William Willoughby Cole, 1st Earl of Enniskillen (1 March 1736 – 22 May 1803), styled The Honourable from 1760 to 1767, then known as Lord Mountflorence to 1776 and as Viscount Enniskillen to 1789, was an Irish peer and politician.

Enniskillen was the eldest son of John Cole, 1st Baron Mountflorence of Florence Court, County Fermanagh.

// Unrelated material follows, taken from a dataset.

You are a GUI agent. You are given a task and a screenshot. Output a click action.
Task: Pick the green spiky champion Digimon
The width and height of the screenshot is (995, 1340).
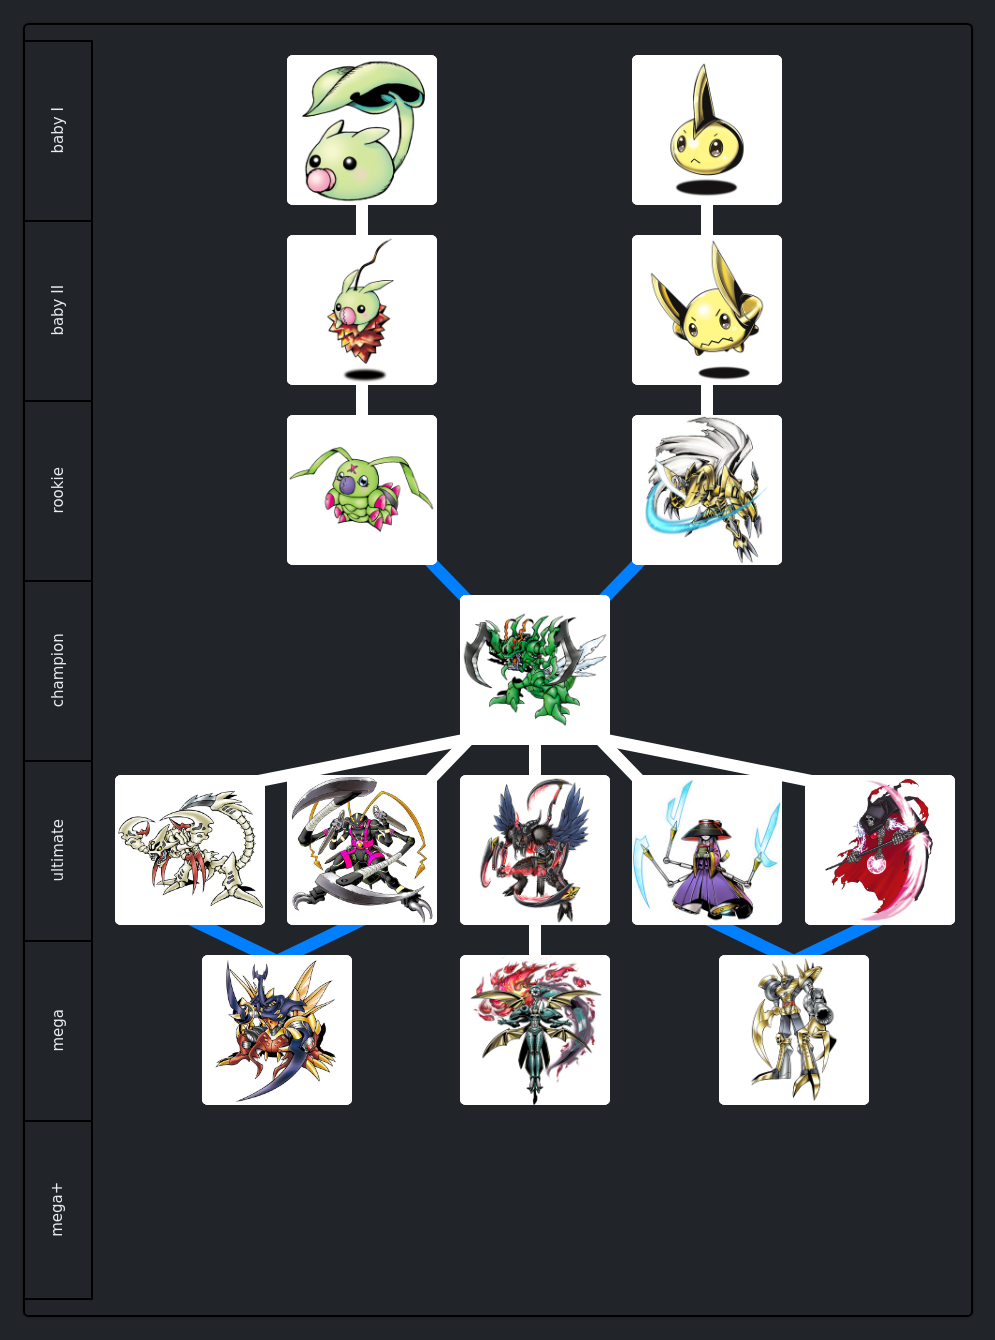[x=535, y=670]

Cole represented Enniskillen in the Irish House of Commons from 1761 to 1767, when he succeeded his father as second Baron Mountflorence and took his seat in the Irish House of Lords. In 1776, he was created Viscount Enniskillen and in 1789 he was even further honoured when he was made Earl of Enniskillen. Both these titles are in the Peerage of Ireland.

Private life

In November 1763 Enniskillen married Anne, daughter of Galbraith Lowry-Corry, MP [I] for Tyrone and sister of Armar Lowry-Corry, 1st Earl Belmore. They had four sons and four daughters:

John Willoughby Cole, Viscount Enniskillen (1768–1840), his heir
 Hon. Sir Galbraith Lowry Cole (1772–1842) 
 Hon. Rev. William Montgomery Cole (died October 1804), Dean of Waterford 
Hon. Arthur Henry Cole (1780–1844)
Lady Sarah Cole (died 14 March 1833), married Owen Wynne
Lady Elizabeth Anne (died 1807), married Richard Magenis
Lady Florence Cole (died 1 March 1862), married Blayney Townley-Balfour
Lady Henrietta Frances (22 June 1784 – 2 July 1848), married Earl de Grey

Lord Enniskillen died in May 1803, aged 67, and was succeeded in his titles by his eldest son.

References

|-

1736 births
1803 deaths
People educated at Kilkenny College
Irish MPs 1761–1768
Members of the Parliament of Ireland (pre-1801) for County Fermanagh constituencies
Earls of Enniskillen
Cole family (Anglo-Irish aristocracy)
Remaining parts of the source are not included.